Tile Operations

This section documents various operations for manipulating tile like objects.

cuda::tiles::full

template<ct::tile_like T>
__tile__ T full(ct::tile_element_t<T> x) noexcept;

Yields a tile like object of type \(T\) whose elements all have value x.

Example

The code ct::full<ct::tile<int, ct::shape<2, 2>>>(42) produces the following matrix:

\[\begin{split}\begin{pmatrix} 42 & 42 \\ 42 & 42 \end{pmatrix}\end{split}\]

cuda::tiles::iota

template<ct::integral_tile T>
requires /* atomic constraint */
__tile__ T iota() noexcept;

Yields an integral tile of type \(T\) whose row major arrangement is the sequence \((0, 1, ..., N - 1)\) where \(N\) is the tile size of \(T\).
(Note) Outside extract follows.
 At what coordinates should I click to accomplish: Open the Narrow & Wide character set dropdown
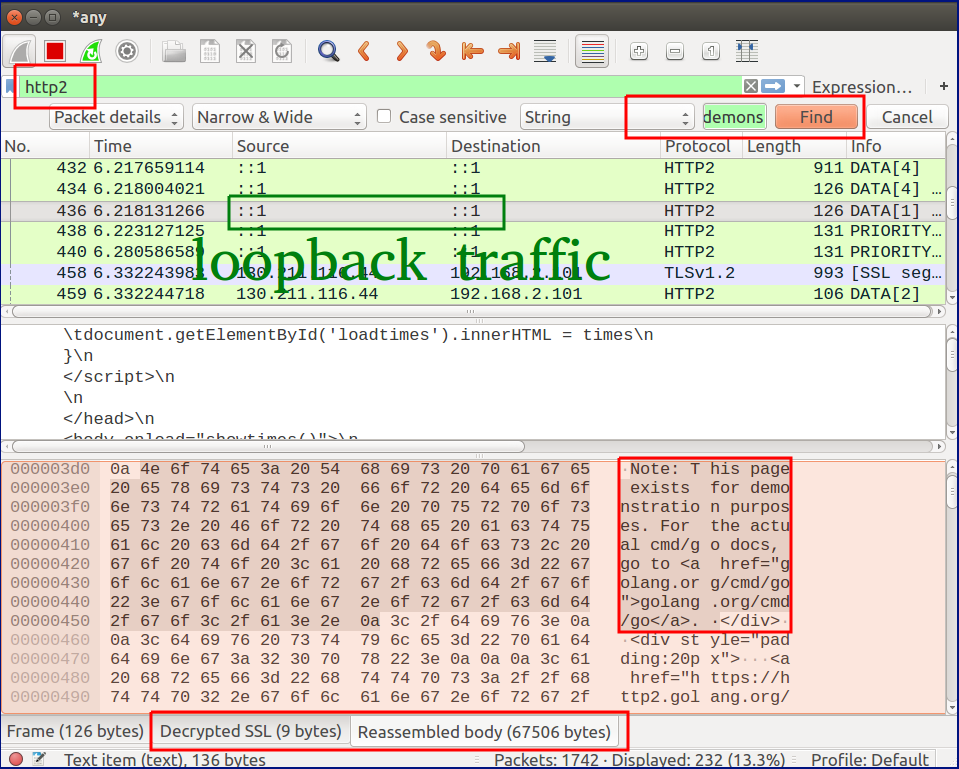click(278, 117)
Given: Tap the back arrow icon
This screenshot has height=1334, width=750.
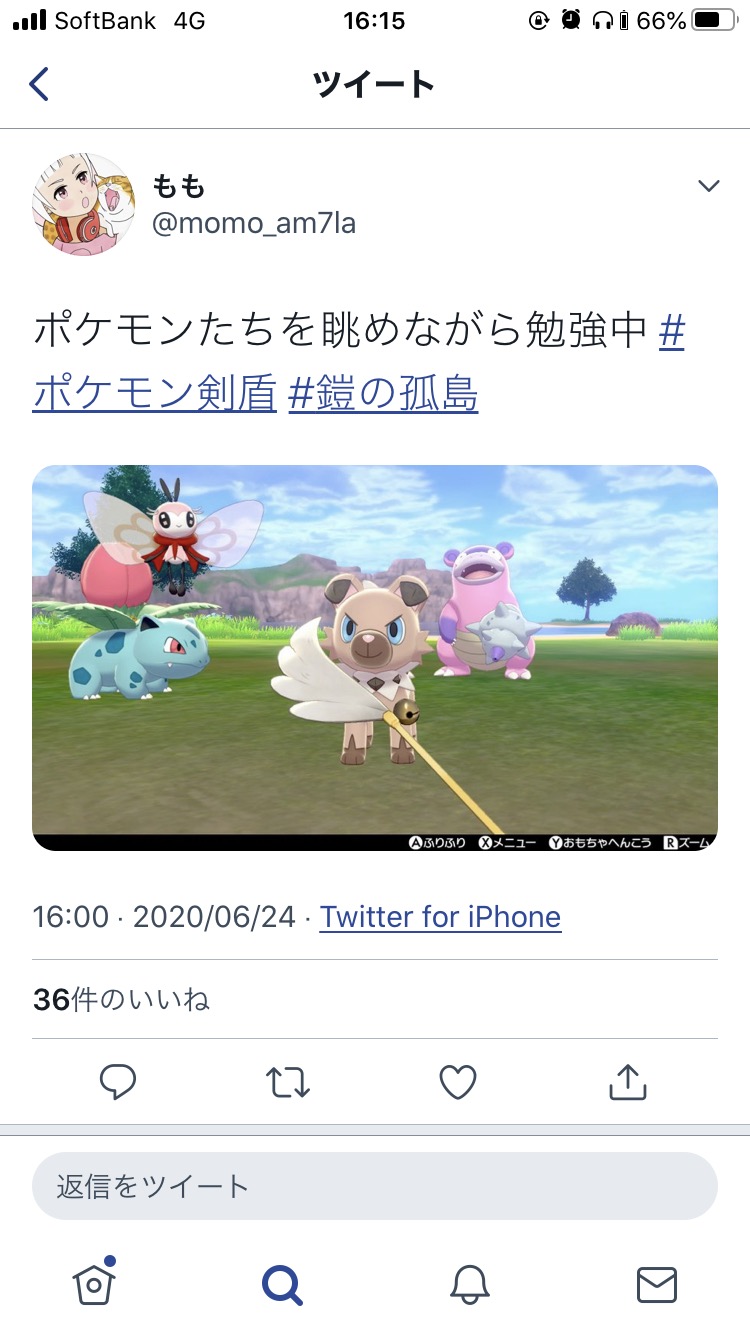Looking at the screenshot, I should coord(39,84).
The atomic constraint validates that \(N - 1\) is representable in the element type of \(T\).

Example

The code ct::iota<ct::tile<int, ct::shape<2, 4>>>() produces the following matrix:

\[\begin{split}\begin{pmatrix} 0 & 1 & 2 & 3 \\ 4 & 5 & 6 & 7 \end{pmatrix}\end{split}\]

cuda::tiles::ones

template<ct::numeric_tile T>
__tile__ T ones() noexcept;

Yields a numeric tile object of type \(T\) whose elements all have value \(1\) or true in the case of bool elements.

Example

The code ct::ones<ct::tile<int, ct::shape<2, 2>>>(42) produces the following matrix:

\[\begin{split}\begin{pmatrix} 1 & 1 \\ 1 & 1 \end{pmatrix}\end{split}\]

cuda::tiles::zeros

template<ct::numeric_tile T>
__tile__ T zeros() noexcept;

Yields a numeric tile object of type \(T\) whose elements all have value \(0\) or false in the case of bool elements.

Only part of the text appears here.